The Russian parliament has approved a mass amnesty to thousands of prisoners, including members of the punk group Pussy Riot and the Greenpeace Arctic 30. Up to 22,000 people will be freed under an initiative proposed by Russian President Vladimir Putin. The Greenpeace Arctic 30 were arrested in September after trying to stop Russian oil drilling in the Arctic. After the vote, Arctic 30 member Faiza Oulahsen said she remains worried for her Russian colleagues.
Faiza Oulahsen: "For now, I’m not excited. We are being granted amnesty for peacefully protesting in the Arctic. We did nothing wrong. We’ve spent (time) in jail for doing nothing wrong, and now we are deemed guilty, but granted amnesty, and 26 of us will be able to go home after this, sooner or later. But what will this mean for our Russian colleagues who still have the rest of their lives in this country?"
The two Pussy Riot members could be freed in the coming days after their arrest for performing in a Moscow church nearly two years ago. Family members say the amnesty comes too late, as they were already approaching the end of their terms.
The Obama administration has named two LGBT athletes as part of the official U.S. delegation to the Winter Olympics in Sochi, Russia. Tennis legend Billie Jean King and women’s hockey player Caitlin Cahow will be among those representing the United States. The move is seen as a rebuke of Russia’s crackdown on LGBT rights, including a new law criminalizing the so-called "promotion of homosexuality." At the White House, Press Secretary Jay Carney played down the symbolism of the delegate picks.

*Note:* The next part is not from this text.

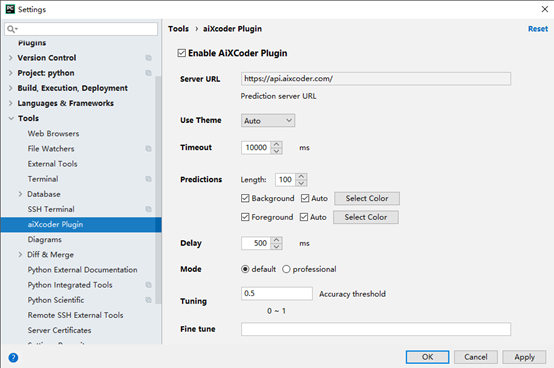Select Diagrams in the settings tree

coord(45,239)
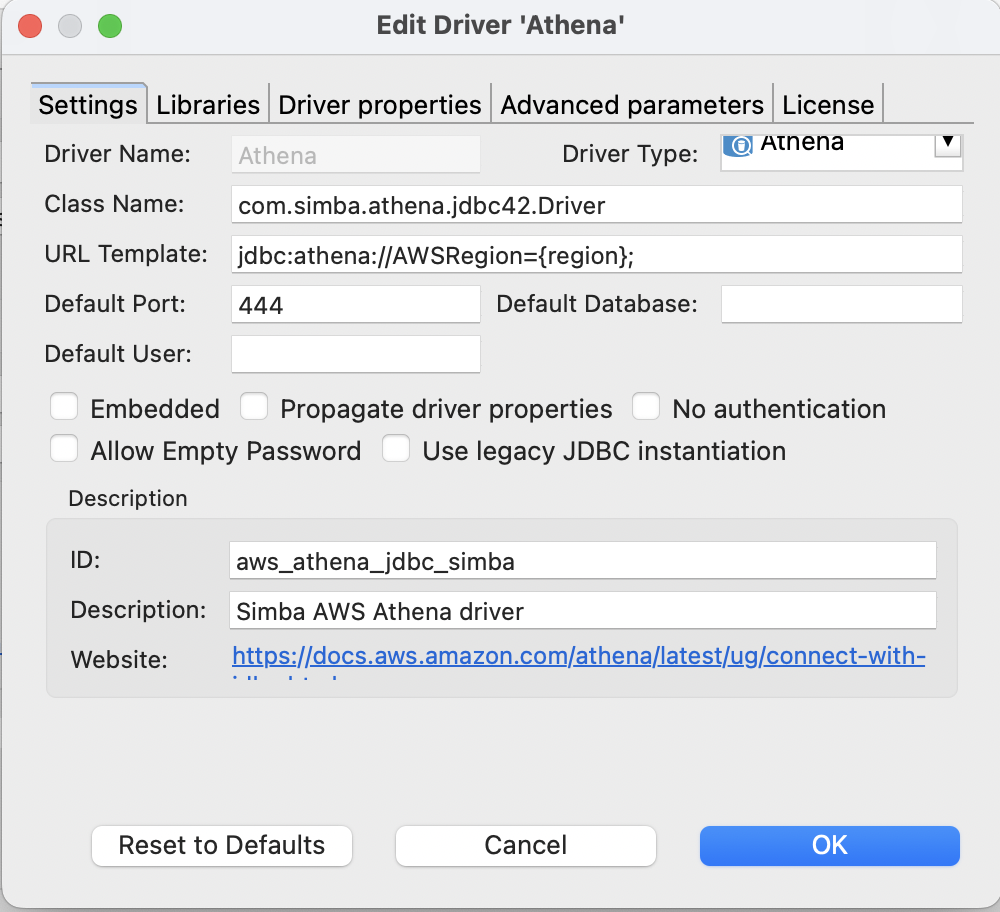Open the Athena documentation website link

pos(578,656)
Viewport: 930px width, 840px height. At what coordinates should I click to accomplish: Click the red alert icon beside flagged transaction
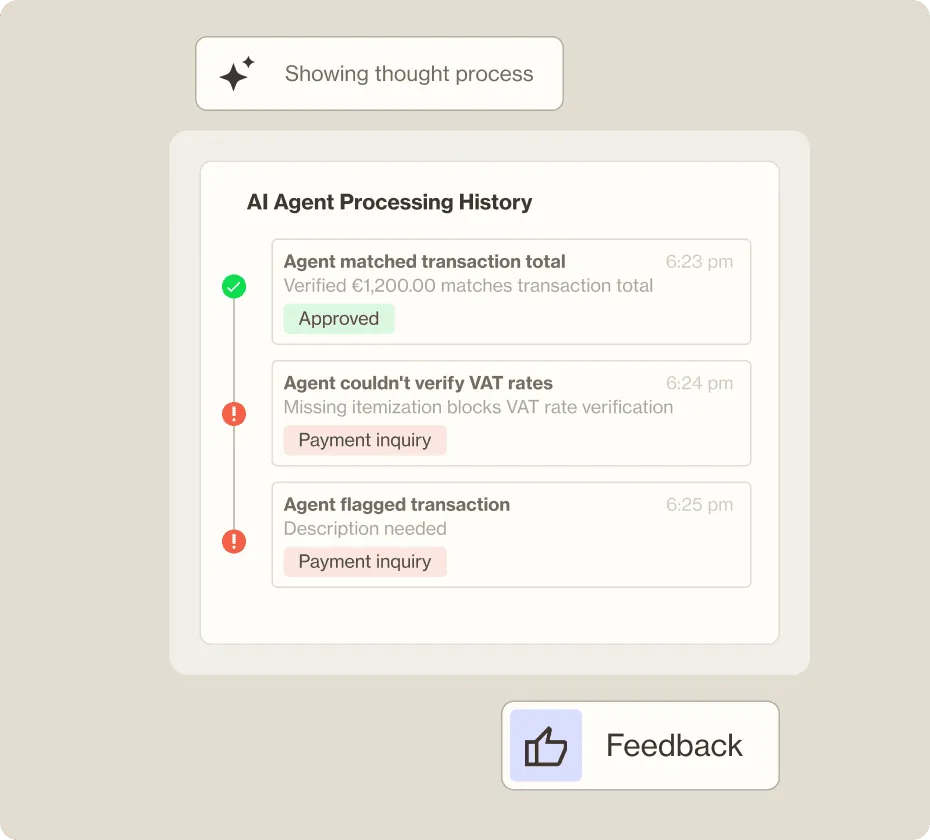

White House Press Secretary Jay Carney: "This delegation represents the diversity that is the United States. All our delegation members are distinguished by their accomplishments in government service, in civic activism and in sports. And we are proud of each and every one of them and think they will serve as great ambassadors of the United States to the Olympic Games. We have been very clear — the president has been very clear that he finds it offensive, the anti-LGBT legislation in Russia, for example."
India is calling on the United States to drop charges against a diplomat accused of underpaying a domestic helper and committing visa fraud to win her entry into the country. Devyani Khobragade, India’s deputy consul general in New York, was arrested last week and strip-searched, prompting Indian government charges of mistreatment and potentially even conspiracy. In Washington, a State Department spokesperson said Secretary of State John Kerry has expressed "regret" to the Indian government.
Marie Harf: "As a father of two daughters about the same age [as Devyani Khobragade], the secretary empathizes with the sensitivities we are hearing from India about the events that unfolded after the arrests. And in his conversation with National Security Adviser Menon, he expressed his regret, as well as his concern that we not allow this unfortunate public incident to hurt our close and vital relationship with India."
Two new reports are warning of massive human rights violations in secret prisons run by the Syrian government and by Islamist rebels. United Nations investigators say Syrian activists and other citizens have disappeared in a "widespread campaign of terror against the civilian population" by the regime of Bashar al-Assad. The United Nations says the enforced disappearances of Syrian civilians amount to a crime against humanity. A separate study by Amnesty International says the al-Qaeda-linked Islamic State in Iraq and the Levant is operating at least seven secret prisons in rebel-controlled areas of northern Syria. Amnesty says prisoners are facing "a shocking catalogue of abuses" including "torture, flogging, and summary killings." The rebels’ prisoners include children as young as eight years old.